Exercise
Continue the forum thread about Ireland's same-sex marriage referendum from the point where it stops.

# Yay Ireland!



## Schrody (May 23, 2015)

On the tonight's same sex referendum, 59% (percentage can vary from news portals to portals) voted yes! Very proud of you!

Yay, Ireland 
	

	
	
		
		

		
			













Just reminding you, debate is forbidden on the Forum, as I'm sure we can discuss it like a civilized beings


----------



## Gavrushka (May 23, 2015)

Another important step to a fairer world, so an echoed (and debateless) yay from me too!


----------



## Schrody (May 23, 2015)

This kind of things gives me hope in a better future


----------



## Harper J. Cole (May 23, 2015)

Pleased with that outcome. :thumbr:

 First country to put it to a referendum, I think? Wonder how the vote would go in other countries where it's currently illegal.


----------



## Schrody (May 23, 2015)

Well, there was a referendum in Croatia two years ago asking should marriage consist of only a man and a woman, and of course, idiots voted yes, BUT, the Government passed the law allowing gays to marry, i.e, "register" their marriage (the same like heterosexual couples which don't want a church wedding), so it's not really a marriage (since a marriage can join only heterosexual couples), more like a registered relationship, but it's all semantics


----------



## Schrody (May 23, 2015)

Slovakia recently banned same sex marriages on their referendum.


----------



## Deleted member 56686 (May 23, 2015)

In the US it is basically a state by state issue. It may be a while before the whole nation approves same sex only weddings but many states allow it now.


----------



## Harper J. Cole (May 23, 2015)

Interesting ... could someone resident in a state that doesn't allow it simply drive to one that does and have the ceremony there?

HC


----------



## Deleted member 56686 (May 23, 2015)

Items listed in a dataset
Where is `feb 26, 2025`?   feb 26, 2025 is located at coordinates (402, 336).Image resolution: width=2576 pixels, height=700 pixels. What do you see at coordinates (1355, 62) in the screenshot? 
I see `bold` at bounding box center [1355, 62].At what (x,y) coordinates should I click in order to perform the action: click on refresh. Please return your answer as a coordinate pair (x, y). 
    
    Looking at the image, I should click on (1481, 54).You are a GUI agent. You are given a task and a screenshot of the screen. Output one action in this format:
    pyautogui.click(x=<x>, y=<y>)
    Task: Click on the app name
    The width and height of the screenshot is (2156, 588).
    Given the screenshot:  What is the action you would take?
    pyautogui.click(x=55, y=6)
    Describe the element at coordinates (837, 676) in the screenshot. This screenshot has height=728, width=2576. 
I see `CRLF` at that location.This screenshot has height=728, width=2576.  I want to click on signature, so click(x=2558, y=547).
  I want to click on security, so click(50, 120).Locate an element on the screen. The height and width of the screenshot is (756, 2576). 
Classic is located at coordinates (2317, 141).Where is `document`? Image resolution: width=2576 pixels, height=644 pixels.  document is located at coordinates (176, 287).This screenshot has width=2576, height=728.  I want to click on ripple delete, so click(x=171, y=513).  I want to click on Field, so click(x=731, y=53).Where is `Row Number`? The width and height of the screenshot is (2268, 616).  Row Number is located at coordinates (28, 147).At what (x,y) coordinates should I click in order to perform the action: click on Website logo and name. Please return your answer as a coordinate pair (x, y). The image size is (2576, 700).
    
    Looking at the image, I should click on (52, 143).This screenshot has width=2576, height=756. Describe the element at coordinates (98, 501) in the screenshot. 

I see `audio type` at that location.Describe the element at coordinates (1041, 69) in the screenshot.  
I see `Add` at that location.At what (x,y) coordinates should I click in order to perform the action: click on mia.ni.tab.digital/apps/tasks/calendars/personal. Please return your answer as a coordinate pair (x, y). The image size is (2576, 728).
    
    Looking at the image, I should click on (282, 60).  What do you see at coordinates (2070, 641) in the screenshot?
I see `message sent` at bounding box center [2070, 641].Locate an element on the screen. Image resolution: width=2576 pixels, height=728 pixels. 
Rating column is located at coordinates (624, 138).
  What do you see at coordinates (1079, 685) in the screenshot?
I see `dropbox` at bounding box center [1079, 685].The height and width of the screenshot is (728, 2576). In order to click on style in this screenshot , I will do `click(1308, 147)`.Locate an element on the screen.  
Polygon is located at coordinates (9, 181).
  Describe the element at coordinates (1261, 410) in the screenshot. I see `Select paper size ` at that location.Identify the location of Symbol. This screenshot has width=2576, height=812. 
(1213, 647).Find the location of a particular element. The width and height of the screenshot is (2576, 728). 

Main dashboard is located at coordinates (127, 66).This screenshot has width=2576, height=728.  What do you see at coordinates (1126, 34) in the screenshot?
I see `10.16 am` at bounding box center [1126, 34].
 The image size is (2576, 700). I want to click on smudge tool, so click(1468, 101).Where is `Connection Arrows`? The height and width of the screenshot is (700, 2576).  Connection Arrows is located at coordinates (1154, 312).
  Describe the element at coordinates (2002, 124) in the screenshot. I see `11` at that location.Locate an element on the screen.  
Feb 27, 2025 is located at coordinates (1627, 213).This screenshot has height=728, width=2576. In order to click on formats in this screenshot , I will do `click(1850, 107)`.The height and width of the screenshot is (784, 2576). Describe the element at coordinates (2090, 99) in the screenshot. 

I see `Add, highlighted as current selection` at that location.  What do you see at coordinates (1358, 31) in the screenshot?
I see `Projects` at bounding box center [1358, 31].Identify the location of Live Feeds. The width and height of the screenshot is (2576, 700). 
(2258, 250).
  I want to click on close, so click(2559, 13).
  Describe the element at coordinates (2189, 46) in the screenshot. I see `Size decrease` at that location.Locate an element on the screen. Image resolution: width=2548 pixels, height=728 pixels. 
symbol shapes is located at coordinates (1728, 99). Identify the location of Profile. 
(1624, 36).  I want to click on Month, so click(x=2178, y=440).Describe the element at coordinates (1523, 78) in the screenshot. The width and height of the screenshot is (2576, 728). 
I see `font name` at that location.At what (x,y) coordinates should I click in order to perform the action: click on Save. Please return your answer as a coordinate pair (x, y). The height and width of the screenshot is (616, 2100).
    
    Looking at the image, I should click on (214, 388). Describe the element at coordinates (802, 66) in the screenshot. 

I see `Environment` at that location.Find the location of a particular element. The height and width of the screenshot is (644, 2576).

Output of the task
I think that depends on the state. I know you can get married in Maryland, but that doesn't mean Virginia would have to recognize it. On the other hand Maryland would probably recognize a gay marriage from another state since it is legal here anyway.


EDIT: Saw Midnight's post. I believe Massachusetts for example has married gays from other states, though as Midnight points out, the home state wouldn't recognize it if it wasn't permitted there.


----------



## Blade (May 23, 2015)

HarperCole said:


> Pleased with that outcome. :thumbr:
> 
> First country to put it to a referendum, I think? Wonder how the vote would go in other countries where it's currently illegal.



Mixed results apparently. I think who the opposition is, and how much credibility they have, is a big factor.:scratch:



HarperCole said:


> Interesting ... could someone resident in a state that doesn't allow it simply drive to one that does and have the ceremony there?
> 
> HC



They could do, as far as I can see, but it would not be recognized in the home state.:blue:


----------



## Loveabull (May 24, 2015)

I was just posting about this on another site. That despite "The Troubles" they've become more enlightened than the US of A. I'm happy for them though, must have been some lovely rainbows that day


----------



## escorial (May 24, 2015)

Schrody said:


> This kind of things gives me hope in a better future




that is a nice place to be


----------



## Schrody (May 24, 2015)

Loveabull said:


> I was just posting about this on another site. That despite "The Troubles" they've become more enlightened than the US of A. I'm happy for them though, must have been some lovely rainbows that day



Rainbows after the same sex referendum (a little bit cheesy title, but hey, I love rainbows )


----------



## Sonata (May 24, 2015)

How wonderful is that Schrody


----------



## Schrody (May 24, 2015)

Yes, it is ^^


----------



## stevesh (May 24, 2015)

HarperCole said:


> Interesting ... could someone resident in a state that doesn't allow it simply drive to one that does and have the ceremony there?
> 
> HC



The US Supreme Court has finished hearing arguments and will rule next month in a case that asks two questions: (1) whether the  Constitution requires states to issue marriage licenses to same-sex  couples and, (2) if not, whether states must recognize same-sex marriages performed in other states where they are legal.

The current betting is that the ruling on both will be 'yes'. The more enlightened among us hope so.


----------



## Loveabull (May 24, 2015)

I mean it all boils down to our right to love between consenting adults really...


----------



## Blade (May 25, 2015)

stevesh said:


> The current betting is that the ruling on both will be 'yes'. The more enlightened among us hope so.



The courts in Alabama seem to agree. I think that is the only way the state could be established as pro same sex marriage.:-k


----------



## Raleigh (May 25, 2015)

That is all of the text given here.